The distance function for computing the continuous distance of biopolymer sequences

G.H. Hakobyan1, T.V. Margaryan2, YSU; 2

As any abstraction, sequence perception preferentially by means of discrete residue algorithmics necessarily remains one-sided. It doesn't facilitate the elucidation of those biologically meaningful molecular traits which depend, generally speaking, on a biopolymer's chain continuity and integrity. To widen the scope of bioinformatics towards a desirably more holistic compilation of both the intrinsic molecular properties and some superordinate correlations in the living world, it is legitimate to ask in how far the use of functions in the mathematical sense of the word may assist researchers with addressing sequence-depending problems better than discrete maths does to date.
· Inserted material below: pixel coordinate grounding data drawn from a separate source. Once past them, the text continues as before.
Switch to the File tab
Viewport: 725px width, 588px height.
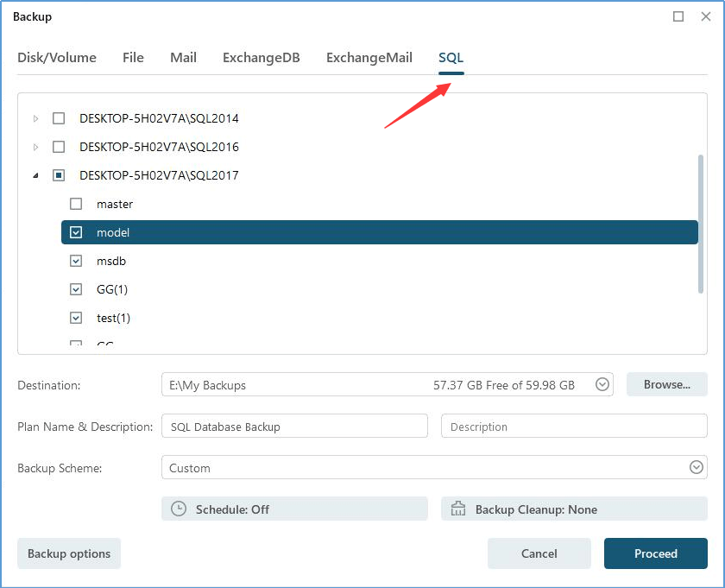coord(133,58)
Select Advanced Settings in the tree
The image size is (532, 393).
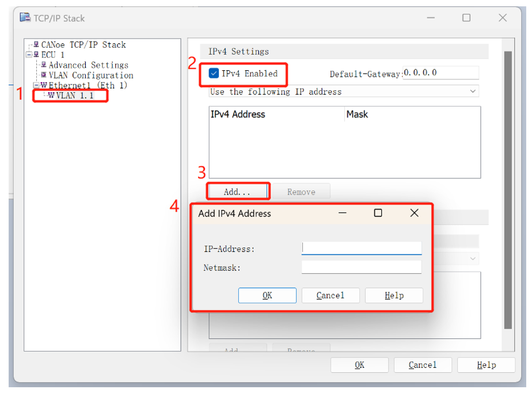click(89, 65)

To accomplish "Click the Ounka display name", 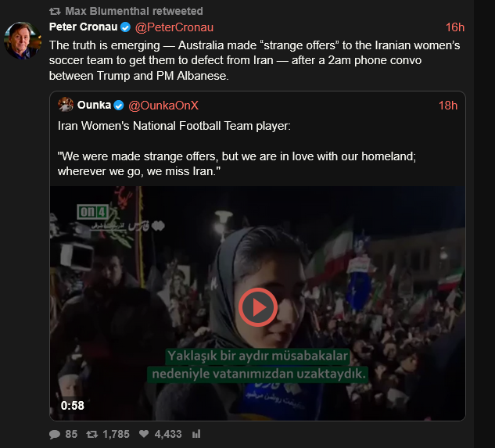I will [x=94, y=105].
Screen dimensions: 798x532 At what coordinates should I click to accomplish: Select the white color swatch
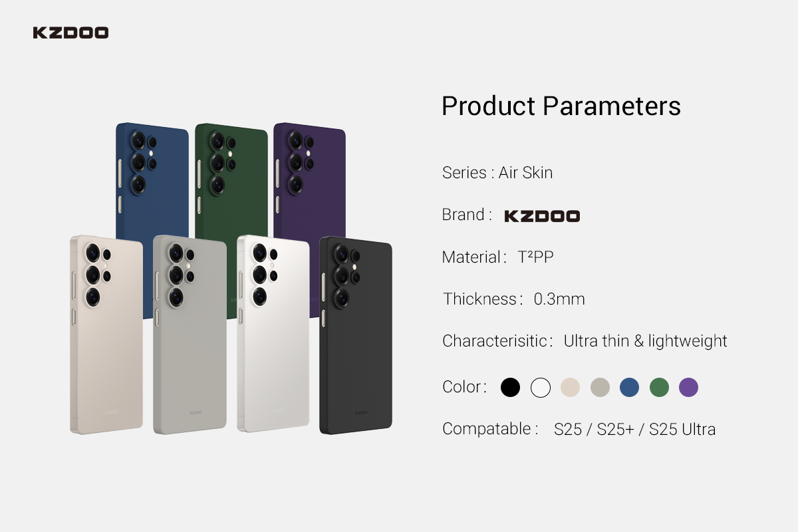541,387
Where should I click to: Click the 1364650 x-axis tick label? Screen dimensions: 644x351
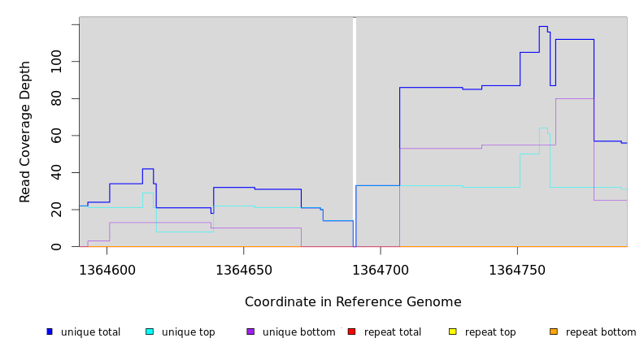pos(243,270)
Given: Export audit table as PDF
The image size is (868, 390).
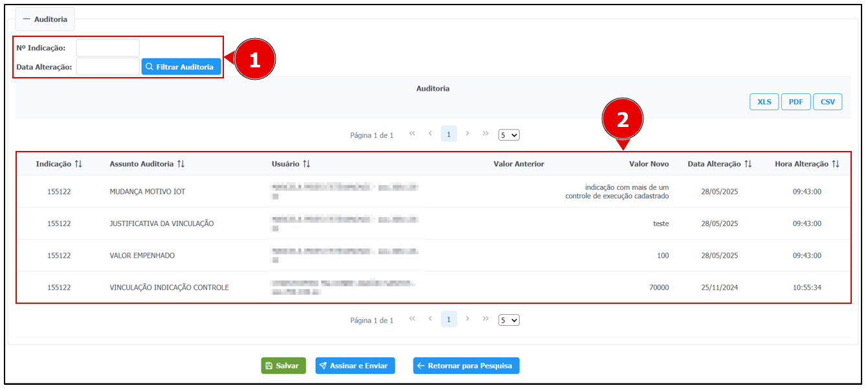Looking at the screenshot, I should coord(796,102).
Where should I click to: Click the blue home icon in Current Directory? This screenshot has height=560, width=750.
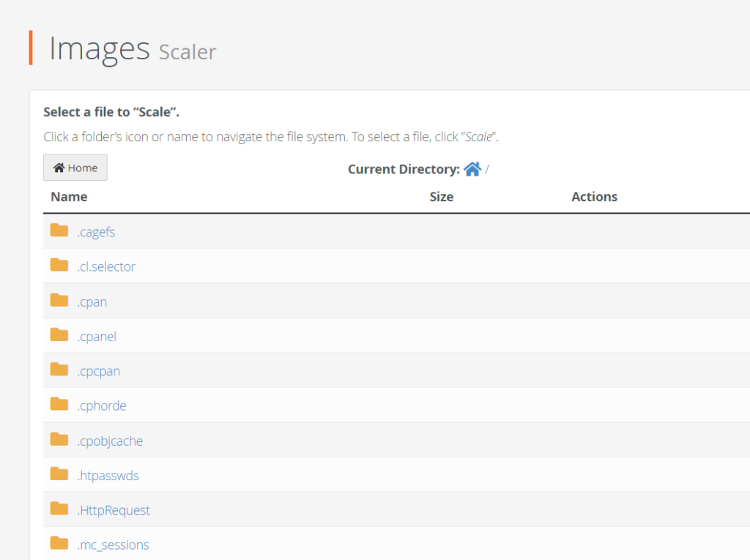point(474,168)
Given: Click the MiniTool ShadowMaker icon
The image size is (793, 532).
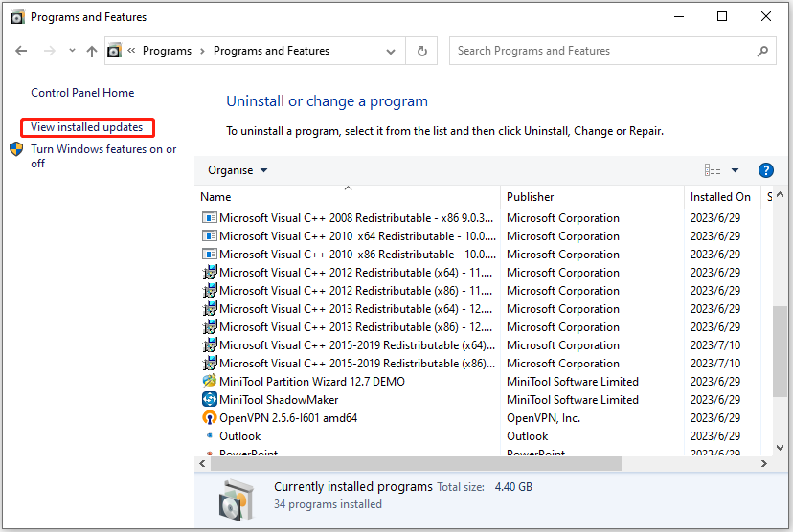Looking at the screenshot, I should pyautogui.click(x=210, y=400).
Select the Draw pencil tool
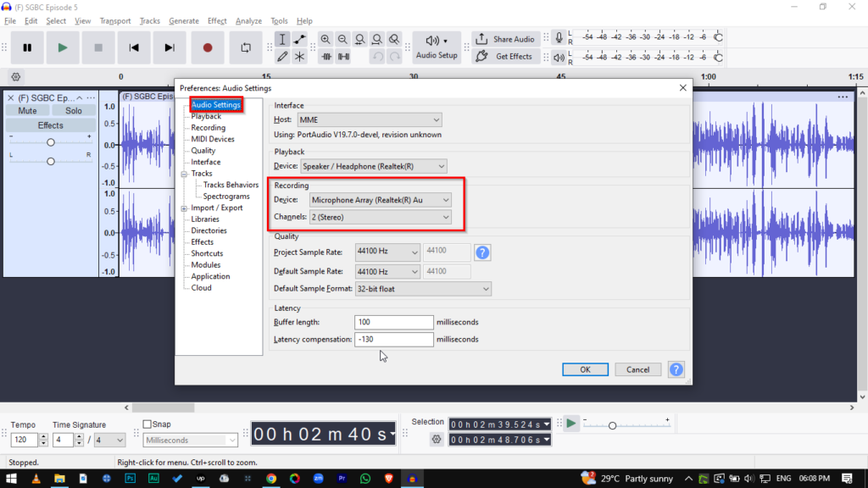The image size is (868, 488). coord(282,57)
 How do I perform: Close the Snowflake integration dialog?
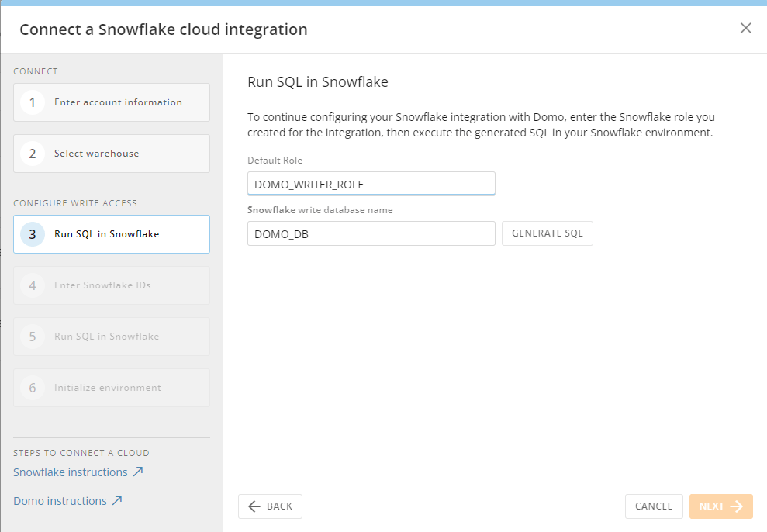(x=746, y=29)
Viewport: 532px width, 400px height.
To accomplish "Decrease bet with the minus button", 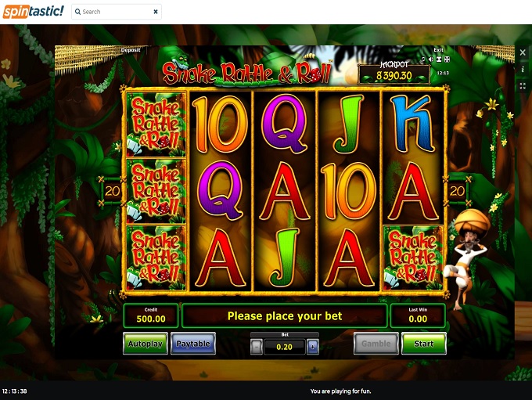I will click(257, 347).

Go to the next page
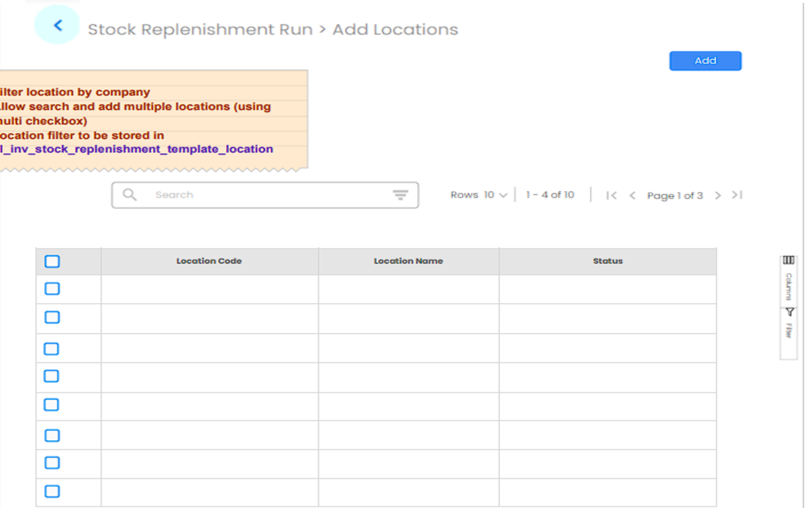tap(717, 195)
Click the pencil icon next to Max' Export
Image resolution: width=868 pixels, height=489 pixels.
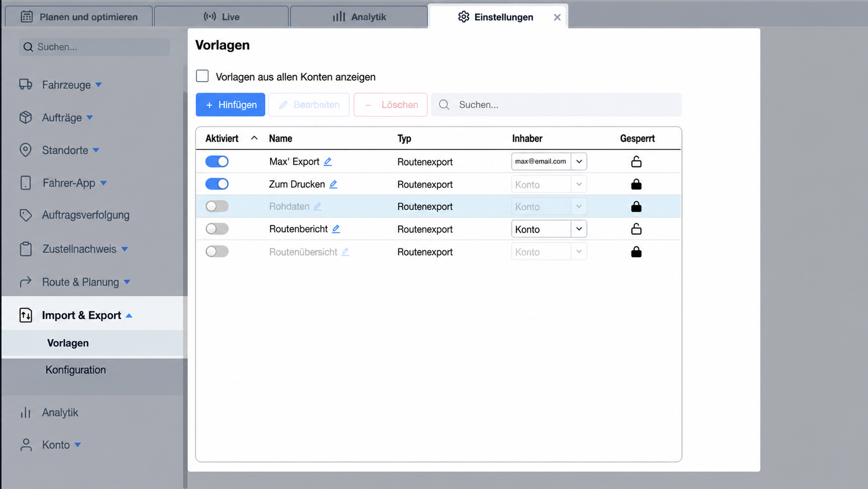(328, 162)
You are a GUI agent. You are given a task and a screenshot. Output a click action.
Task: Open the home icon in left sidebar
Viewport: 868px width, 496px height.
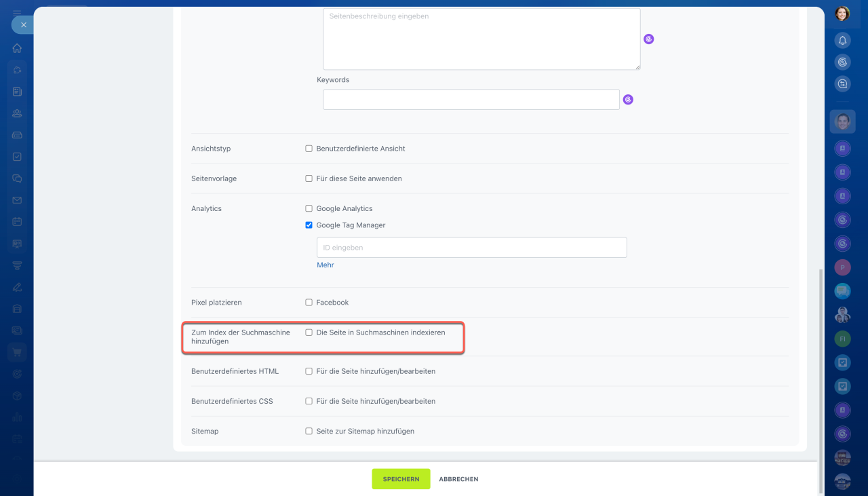click(17, 48)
Interestingly, in some applications of sequence comparison theories the actual items to be compared are not successions of discrete elements, but "continuous" functions of a continuous argument. As a rule, time plays the role of such an argument. The central role here plays the distance function of two independent variables independent of the way of introducing the metrics in the space of continuous function. The present paper is aimed to construct a distance function with the help of the given "distance" matrix D. Being itself as a continuous function it keeps all the properties which has the given distance matrix. In particular, we proved that if the given matrix satisfies the condition of triangle inequality then the constructed distance function must also satisfy this condition. Key words: Amino acid sequence, distance matrix, distance function.